(PASSAGE)
Anthropic just got some breathing room from Washington.
The U.S. government said Friday that it's letting Anthropic release its advanced Claude Mythos 5 model to a group of "trusted partners."
The decision comes just two weeks after the government forced the company to pull access to some of its models, over worries that military or intelligence groups in countries like China and Russia could get their hands on them.
Who Gets Access Now
More than 100 companies and institutions, including a long list of Fortune 500 names and several federal agencies, will now be able to use Mythos 5 again, according to people familiar with the decision. Anthropic and the White House haven't commented publicly yet.
This whole episode started after Anthropic suddenly took both Mythos 5 and its sibling model, Fable 5, offline for every single user. That happened right after the government issued its export control order.
The shutdown caught a lot of people off guard, since these were Anthropic's most advanced models at the time, and businesses around the world had built workflows around them.
What the Commerce Secretary Said
Commerce Secretary Howard Lutnick laid out the decision in a letter sent directly to Anthropic. He said that since his original order on June 12, Anthropic had worked closely with the government to deal with the risks tied to these models, and that the work had paid off in a meaningful way.
Lutnick also spelled out exactly what's changing. Companies that make the approved list, along with their foreign employees and Anthropic's own foreign staff, will no longer need an export license to access Mythos 5. But for any company that didn't make that list, the restrictions stay exactly where they were.
A Commerce Department spokesperson framed the speed of it all as a win, saying the government moved fast over the past two weeks to keep America ahead in AI while still keeping security front and center.
Worth noting: Lutnick didn't leave himself boxed in. He made clear in the letter that he can reconsider and adjust these license rules at any time if circumstances change, and that the list of approved companies can shift too.
Fable 5 Is Still in Limbo
The letter didn't say a word about Fable 5's status. That model remains offline for now. People close to the discussions say the government is leaning toward releasing Fable 5 as well, but nobody's given a clear timeline for when that might happen.
(End PASSAGE)
_REQUIRED ACTION_
According to the passage, on what date did Commerce Secretary Howard Lutnick issue his original order?
(DATA EXTRACTS)
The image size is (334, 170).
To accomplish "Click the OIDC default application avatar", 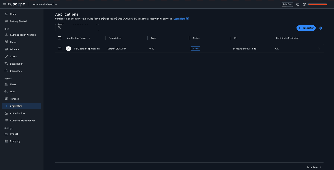I will (x=68, y=49).
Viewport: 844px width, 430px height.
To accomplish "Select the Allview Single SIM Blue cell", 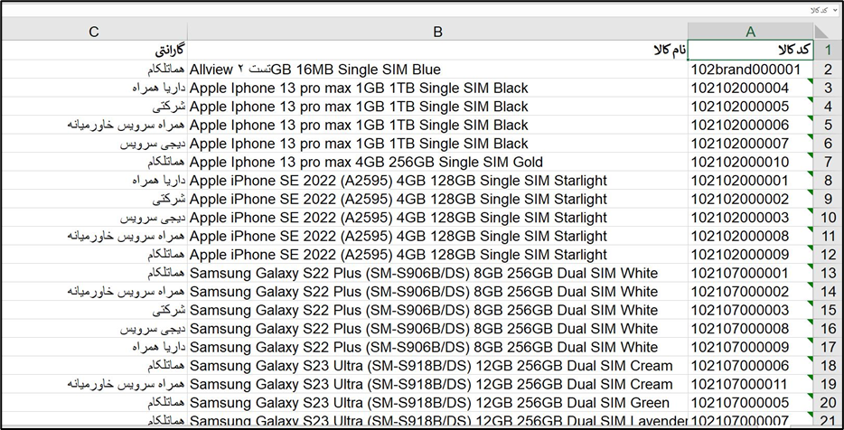I will 437,70.
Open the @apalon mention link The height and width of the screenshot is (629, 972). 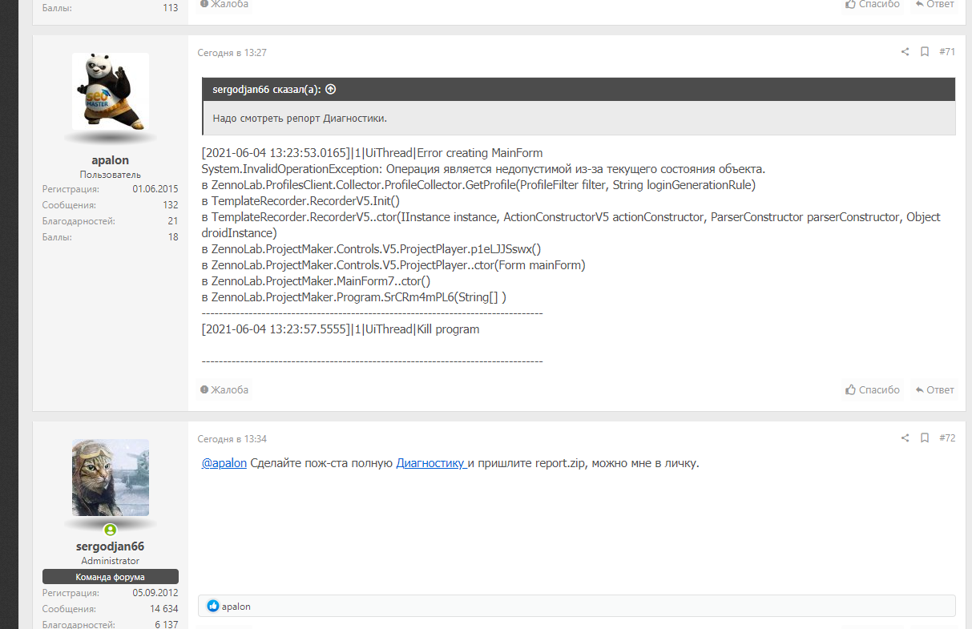(224, 463)
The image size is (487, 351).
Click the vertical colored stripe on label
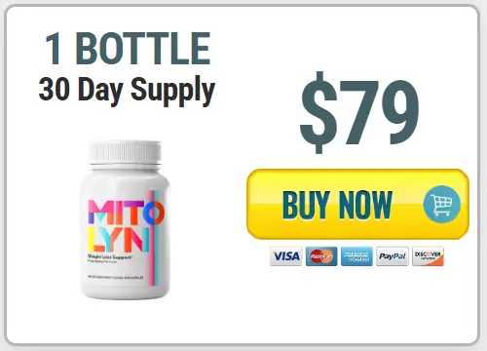pyautogui.click(x=154, y=238)
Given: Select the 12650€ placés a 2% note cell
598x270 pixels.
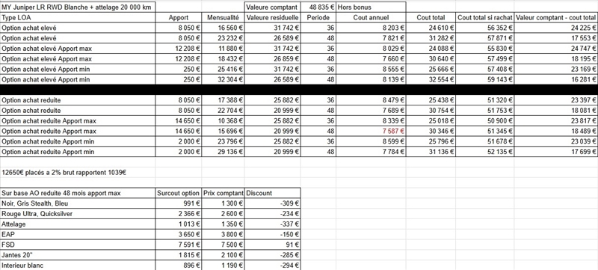Looking at the screenshot, I should 78,172.
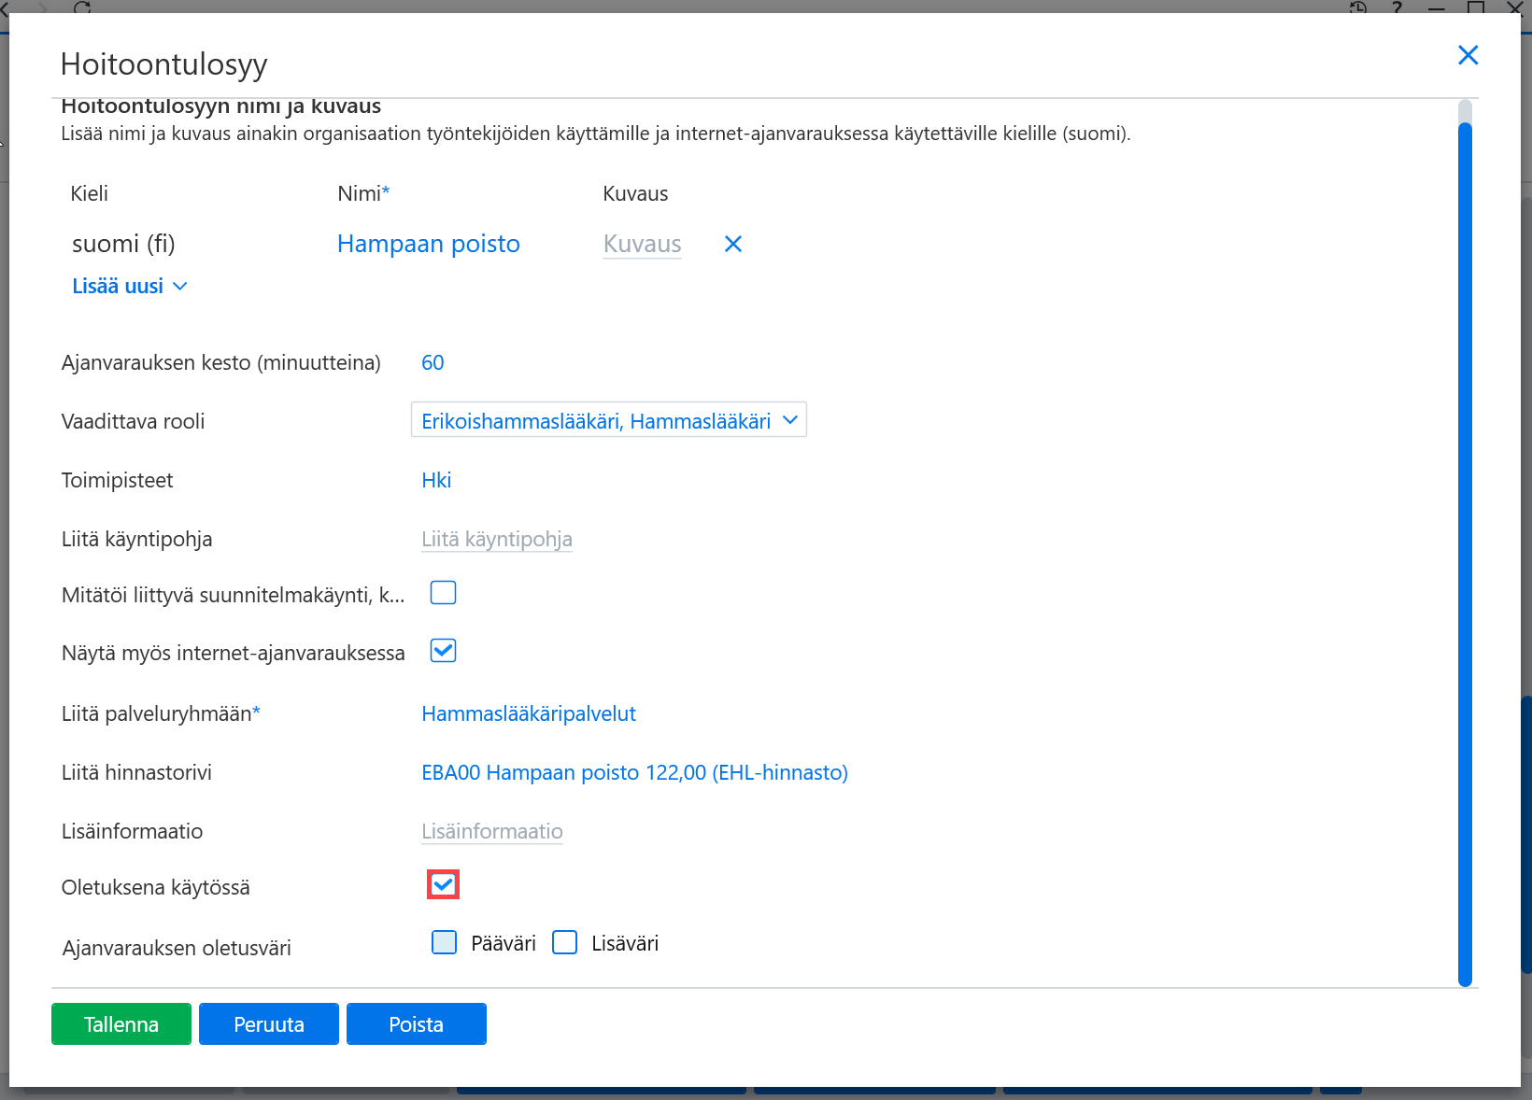The image size is (1532, 1100).
Task: Click the dialog vertical scrollbar
Action: (x=1465, y=542)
(End DATA EXTRACTS)
_RESULT_
June 12